Records of locating words and elements:
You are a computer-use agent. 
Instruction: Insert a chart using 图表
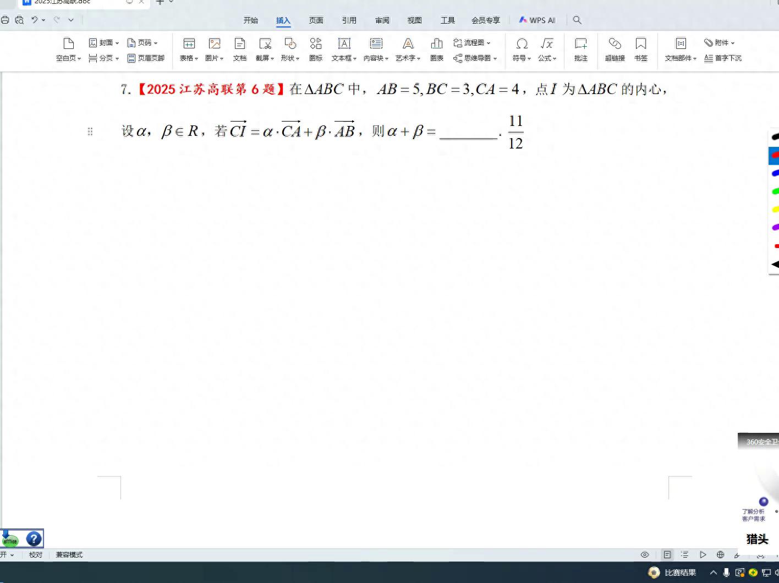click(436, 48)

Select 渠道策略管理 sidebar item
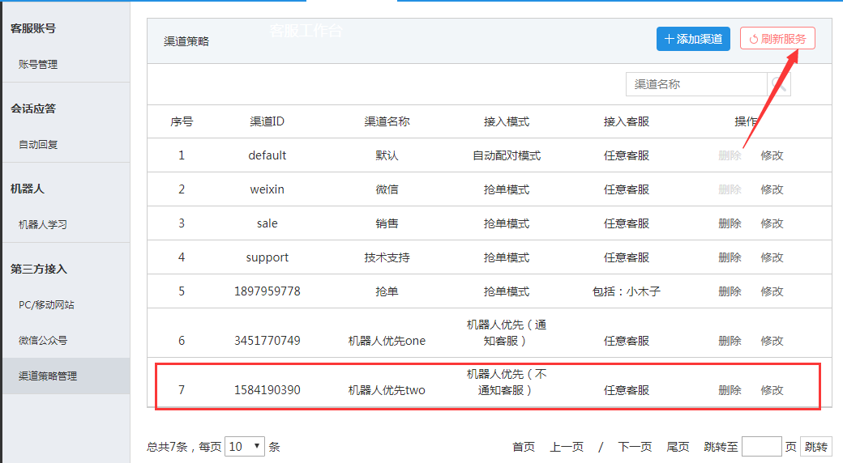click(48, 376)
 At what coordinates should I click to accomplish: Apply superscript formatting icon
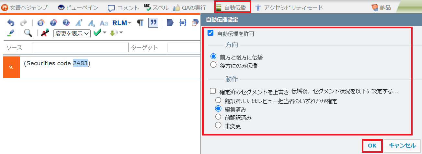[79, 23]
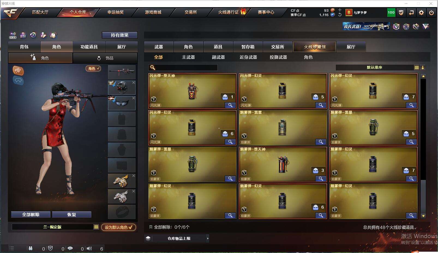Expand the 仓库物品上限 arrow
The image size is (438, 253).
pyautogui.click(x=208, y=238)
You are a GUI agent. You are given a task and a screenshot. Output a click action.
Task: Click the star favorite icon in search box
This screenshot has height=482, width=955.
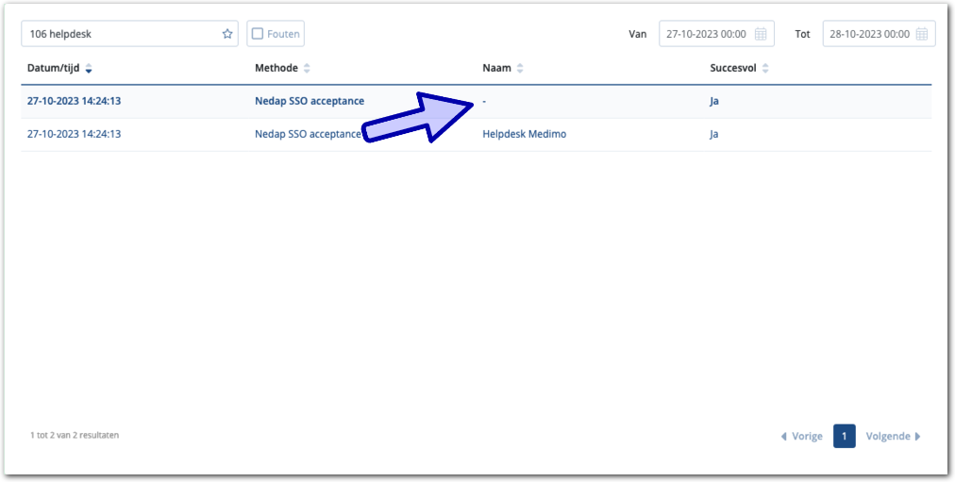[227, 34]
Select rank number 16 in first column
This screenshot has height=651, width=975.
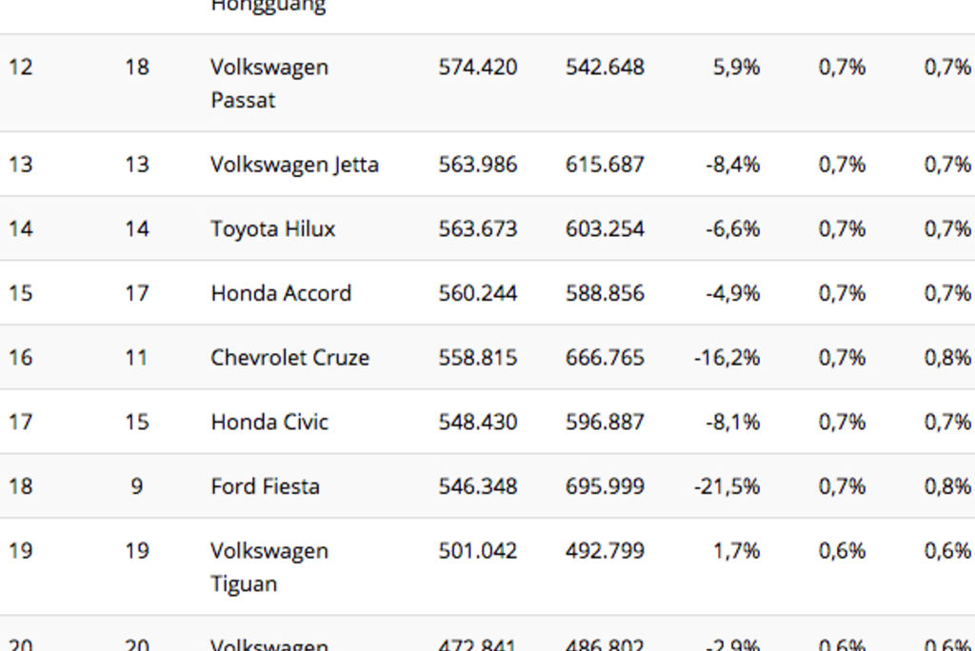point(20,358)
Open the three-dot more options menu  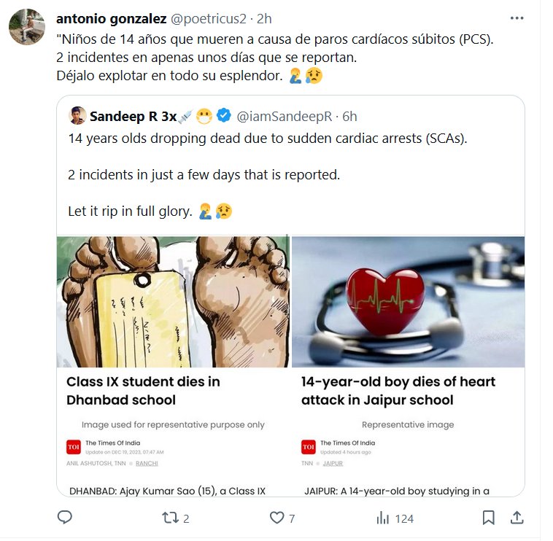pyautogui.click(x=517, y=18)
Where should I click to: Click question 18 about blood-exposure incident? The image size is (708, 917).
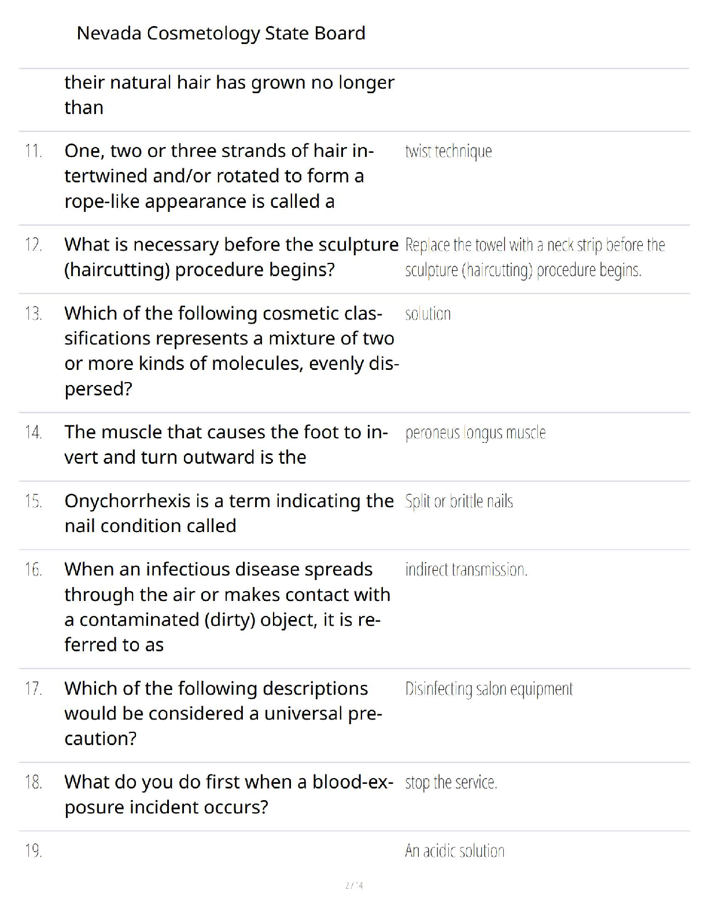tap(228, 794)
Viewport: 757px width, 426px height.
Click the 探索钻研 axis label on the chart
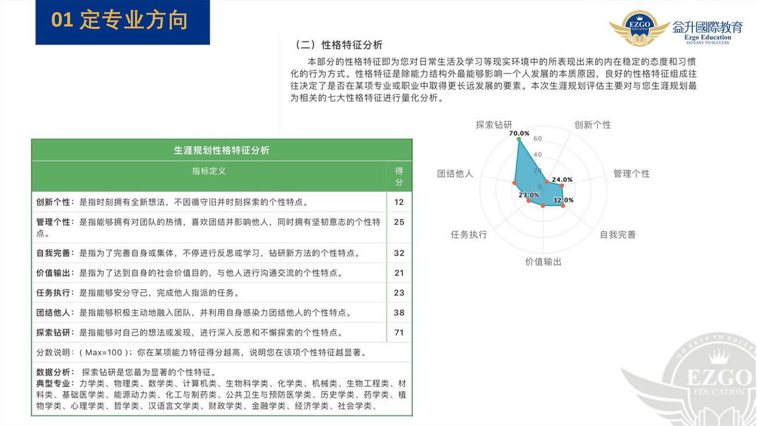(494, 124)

Task prompt> Rewrite everything from the line containing "Where should I" down to the end of the entries, changing "axis label" to "tick label" and keeping the rest the same. Leave the pictures out.

Completed task>
Where should I click to: Click question 18 about blood-exposure incident? The image size is (708, 917).
tap(228, 794)
Viewport: 757px width, 426px height.
Click the 探索钻研 tick label on the chart
(494, 124)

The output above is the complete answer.